Being a global company, we produce our operating instruction manuals in many
different languages, individually, and for purposes of corporate identity,
they all look alike--the only difference being a unique part number and barcode
associated with that part number (printed on the back of the book). Well, the
factory says they can't tell the difference (illiterate workers?), and can't
make their production rates if they have to individually "wand" every
manual's barcode.
Our U.S. factories (we also have manufacturing facilities in Europe and Asia)
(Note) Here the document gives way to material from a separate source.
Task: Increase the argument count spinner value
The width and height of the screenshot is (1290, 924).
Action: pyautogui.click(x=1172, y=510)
produce products primarily for the Pan-American marketplace: The U.S., Canada,
Central America, South America. This requires four languages: American English,
Canadian French (Quebecois), Brazilian Portuguese, and as "generic" as possible
version of Spanish (whatever is most widely acceptable in Central and South
America).
There's the background. Here's the situation:
Manufacturing wants us to produce 4-language operating instruction manuals for
the Pan-Am marketplace. We (the technical communications organization) feel
it's a bad idea. Marketing thinks it's a bad idea. Purchasing thinks it's a
bad idea. We all told Manufacturing that it's a manufacturing problem. By
providing barcodes, we feel we have provided the appropriate tool for the
factory. It also avoids the problems associated with color coding, an
alternative suggestion by Manufacturing (extra printing costs to add another
color, problems with corporate identity, if European and Asian languages are
added, how many colors might we need?). Manufacturing also wields a lot of
power here, and will essentially force us to produce these multilingual
monstrosities unless we can provide them with quantitiative data (!) that
it's a bad idea.
Here's how we see the situation:
Pluses:
* Fewer part numbers to manage
* Less inventory to manage, saving storage space for us and suppliers.
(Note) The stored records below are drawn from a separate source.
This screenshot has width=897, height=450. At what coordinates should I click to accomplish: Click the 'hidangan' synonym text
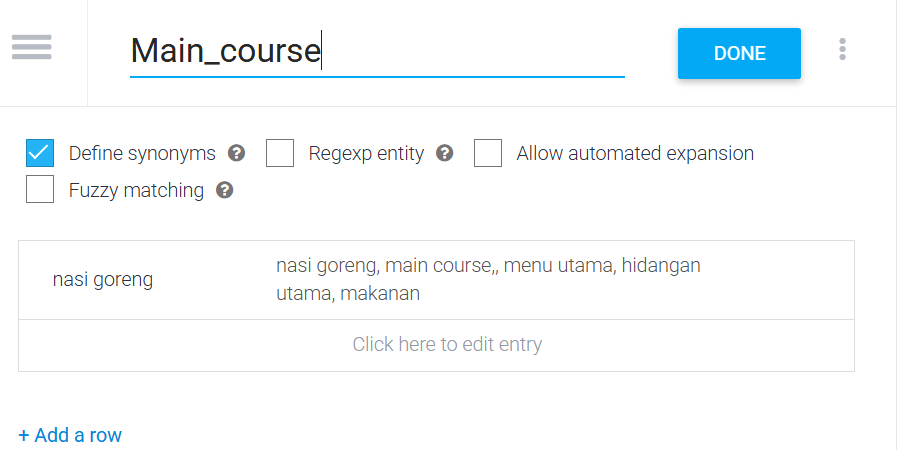tap(661, 266)
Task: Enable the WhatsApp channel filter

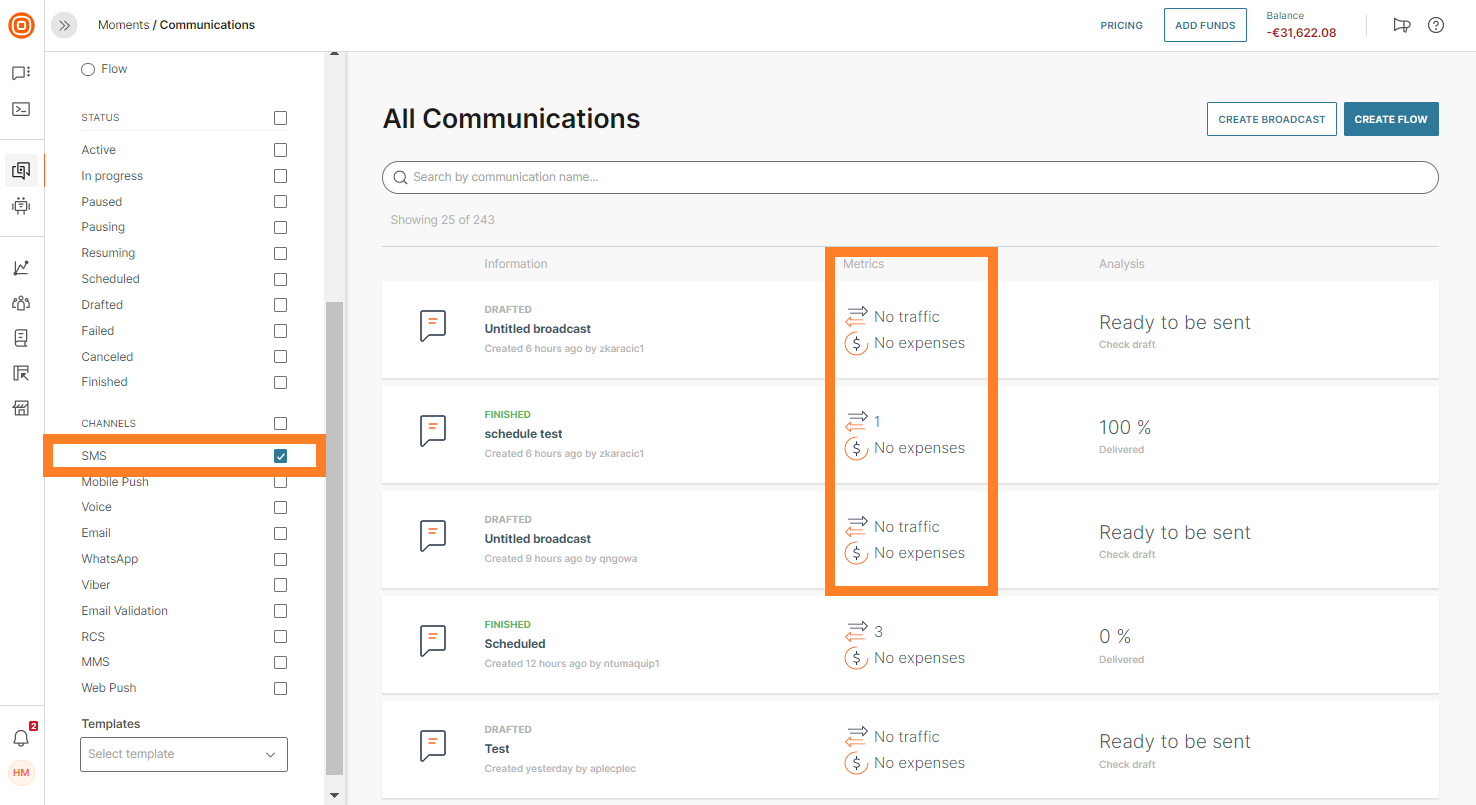Action: click(280, 559)
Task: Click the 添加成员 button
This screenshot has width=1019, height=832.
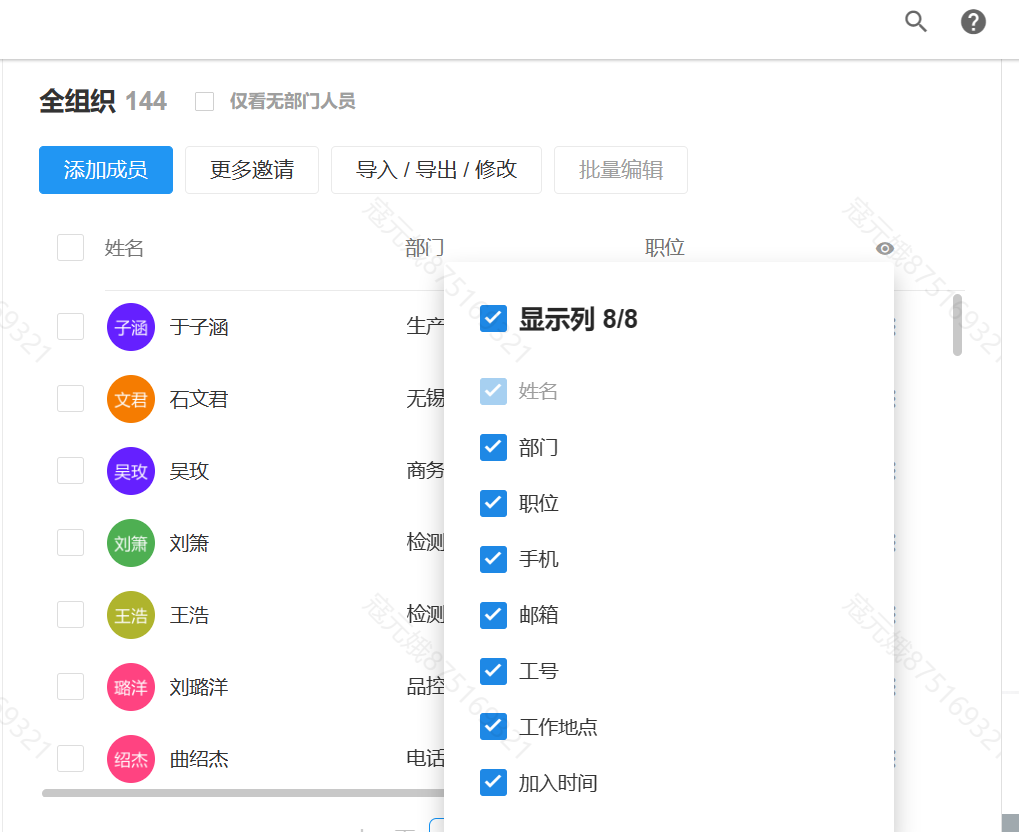Action: click(106, 170)
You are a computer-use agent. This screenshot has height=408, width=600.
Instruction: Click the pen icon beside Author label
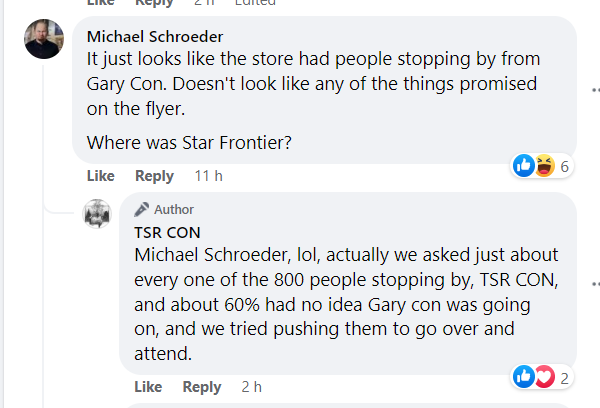point(142,209)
* Quicker to global markets--able to launch product more places simultaneously.
* Vastly reduced chance for wrong documents packed with the product (but not
eliminate--as our user guides all look alike, the correct language manual
could be shipped, but it could be the wrong product!).
* Less dependence on competent operators: e.g., expecting them to "read" part
numbers or use technological solutions such as barcode readers to ensure the
correct document is shipped with the product.
Minuses:
* Higher unit costs for all. More languages mean more pages (by definition).
More pages mean more (ever rising costs) paper.
* Foreign shipments, while growing, are still quite small compared to our U.S.
sales (obviously I can't disclose those numbers!), therefore our U.S.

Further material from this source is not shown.